The Worst Person in the World (2022)

Directed by: Joachim Trier

Premise: Julie (Renate Reinsve) moves through her life at a whim, from one career path to another and from one serious relationship to the next. She breaks up with a long-term boyfriend and confronts uncomfortable epiphanies about her life.

What Works: The coming-of-age story is a popular narrative formula. Those stories usually involve characters in adolescence or early adulthood as they encounter difficult truths about life and become their mature selves. The Worst Person in the World is an offshoot of that kind of storytelling, applying it to older characters. Julie goes through a series of career changes, dropping out of medical school to study psychology and later work as a photographer and a bookstore clerk. Her professional transitions are matched by changes in her love life. Julie ends her relationship with her long-term boyfriend to enter into a new romance. The title of Worst Person in the World is somewhat facetious but the film is ultimately about the way people are hurt, deliberately or inadvertently, by Julie’s choices. The picture is distinguished by its frankness and honesty and complexity. Julie and her boyfriends are presented as multifaceted characters. Renate Reinsve plays Julie and she throws herself into a complex role that requires her to be very unselfconscious. The film is especially frank about Julie’s sexuality. Mainstream films tend to either idealize or demonize female sexuality. The Worst Person in the World does neither. It’s part of who Julie is but her sexual impulses also exist within a larger context of personal quirks. Julie has a range of interests that lead her to different career paths but Julie is also controlled by her desires and impulses which lead to professional and romantic complications. The film also has impressive performances by Anders Danielsen Lie and Herbert Nordrum as Julie’s former and current boyfriends Aksel and Eivind. Like Julie, these men have complex lives and their decisions sometimes come with personal cost. Especially impressive is Anders Danielsen Lie as Aksel. He goes through a major life change and Danielsen Lie has some heartbreaking moments at the end of the picture.  

What Doesn’t: The Worst Person in the World never quite lives up to its name. The title is meant to be tongue-in-cheek; there are plenty of fictional characters and real-life criminals who are much worse than anyone in this movie. But even accounting for the glibness of the title, the filmmakers of The Worst Person in the World never make Julie do anything that is really challenging to our sensibilities in the way of World’s Greatest Dad or Thank You For Smoking or episodes of Curb Your Enthusiasm.

Bottom Line: The Worst Person in the World is a smart and sophisticated character study. The picture never descends into anything too awful but the film offers a complex profile that is funny, heartbreaking, and insightful.

========================================

▶ [Parts of the exercise]:
- A) Transcribe the passage of the review that begins with the words containing "Premise: Julie (Renate" and ends with "about her life.".
- B) Decide whether each statement agrees with the review, answering yes or no and quoting the words that settle it: (i) Julie drops out of law school. (ii) Aksel is played by Anders Danielsen Lie. (iii) The film's title is meant to be taken literally.

▶ [Excerpted data]:
========================================

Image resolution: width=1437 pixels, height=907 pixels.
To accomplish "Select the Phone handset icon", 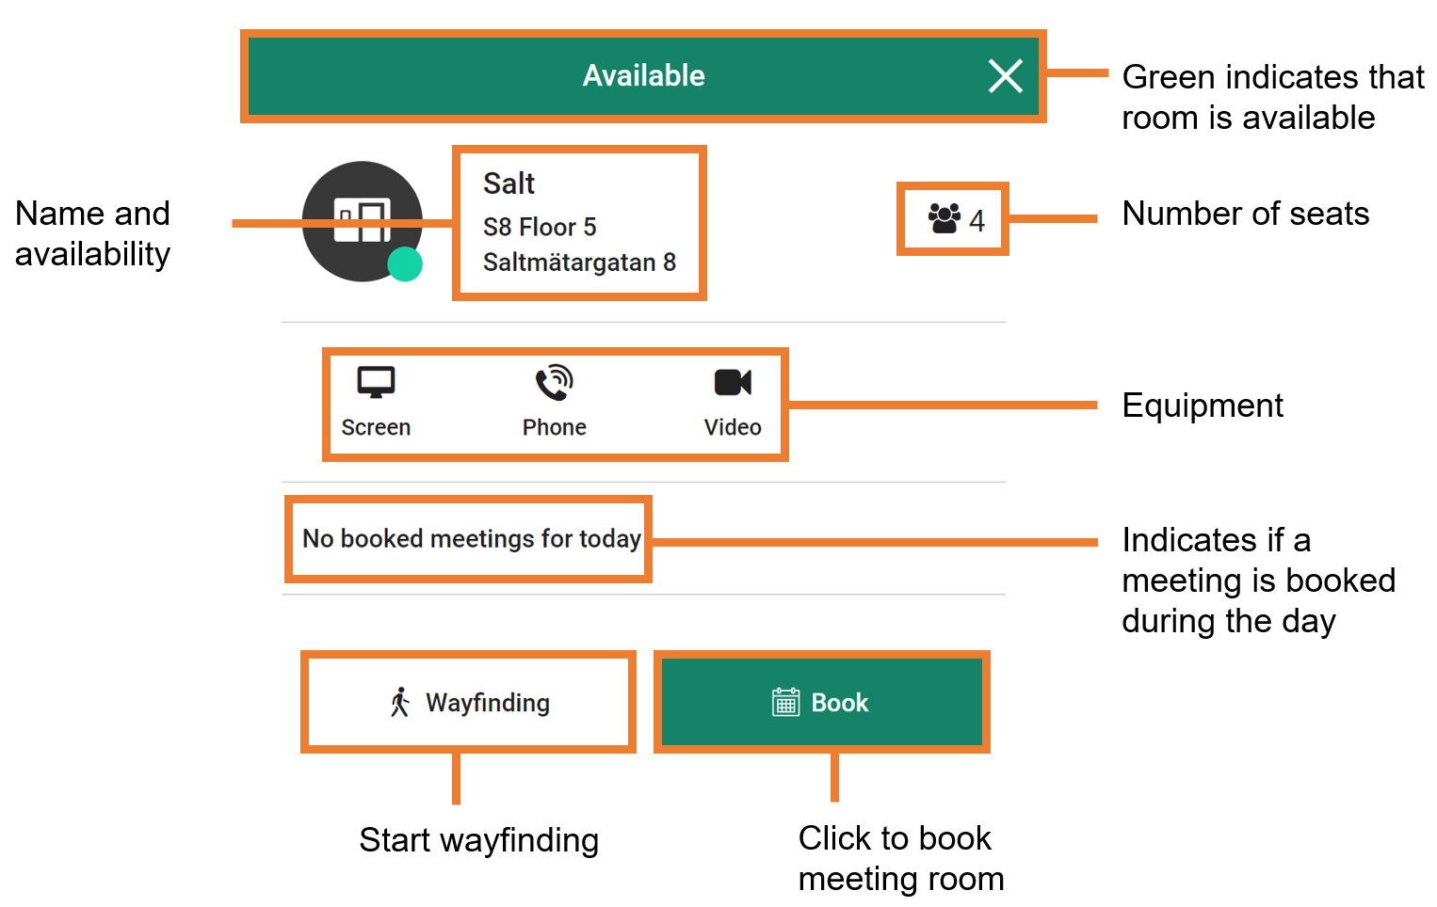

========================================

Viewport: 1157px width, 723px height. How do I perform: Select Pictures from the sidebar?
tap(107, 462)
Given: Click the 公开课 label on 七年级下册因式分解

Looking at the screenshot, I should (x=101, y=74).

========================================

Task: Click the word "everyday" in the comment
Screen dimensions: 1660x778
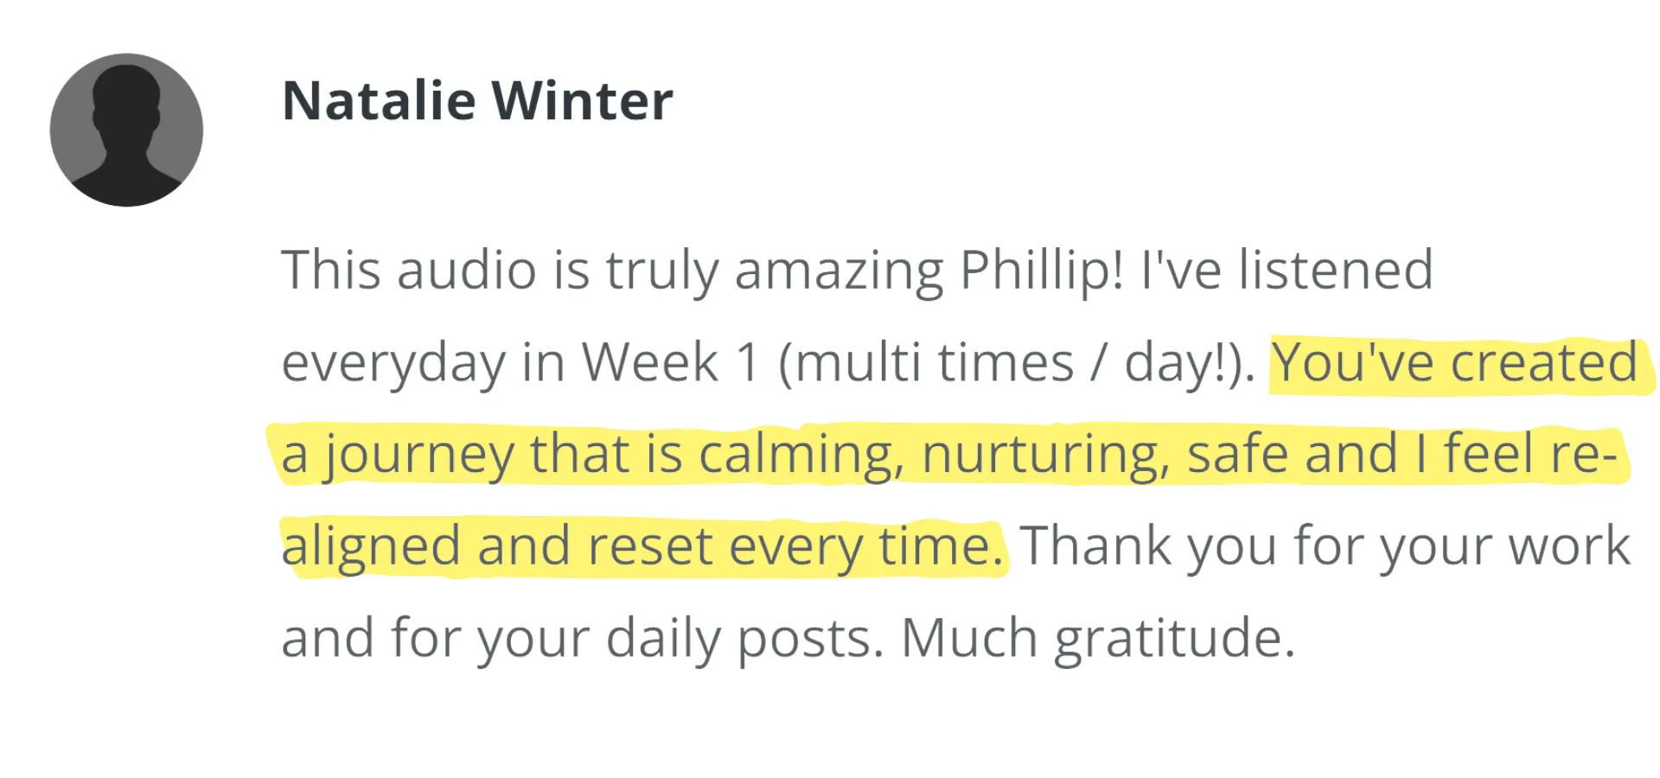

========================================

▶ [Answers to the problems]:
- A)
Premise: Julie (Renate Reinsve) moves through her life at a whim, from one career path to another and from one serious relationship to the next. She breaks up with a long-term boyfriend and confronts uncomfortable epiphanies about her life.

- B)
(i) No: "dropping out of medical school to study psychology"
(ii) Yes: "Especially impressive is Anders Danielsen Lie as Aksel."
(iii) No: "The title is meant to be tongue-in-cheek"